Western Daily Press (Saturday)
Failure to deal with TB in cattle a disgrace
IT is a national disgrace that this country alone out of all of the developed nations of the world seems unable to deal with tuberculosis in cattle.
It is a national disgrace that despite the conclusion of the Independent Scientific Group reporting on the Random Badger Culling Trials that badgers perturbed by culling did infect cattle with TB and the failure of the introduction of pre-movement testing for cattle to reduce the incidence of TB, that there are still people looking for excuses to blame cattle movements, husbandry methods, or the skin test for the onward march of the disease.
It is a national disgrace that taxpayers money has been expended on a test that can reliably identify setts occupied by TB infected badgers and that it is not being used.

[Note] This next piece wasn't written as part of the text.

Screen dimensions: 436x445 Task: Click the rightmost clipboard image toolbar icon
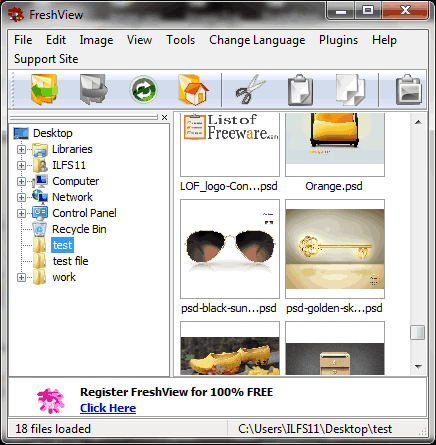point(409,89)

It is a national disgrace that decades ago we were close to eliminating TB from both cattle and the environment, and that since we have followed policies approved by so called badger-lovers, that have resulted in a burgeoning disease problem, the slaughter of hundreds of thousands of cattle and the deaths of thousands of badgers from TB, road traffic accidents, and now culling.
This is not an intractable problem that we face. The intractable problem lies in the minds of people like Kevin Caveney (Letters, December 24), who prefer to keep up the pretence that bovine TB can be beaten by some yet to be developed vaccine, by wasting more and more money on testing and slaughtering more and more cattle, while TB infected badgers roam the countryside at will.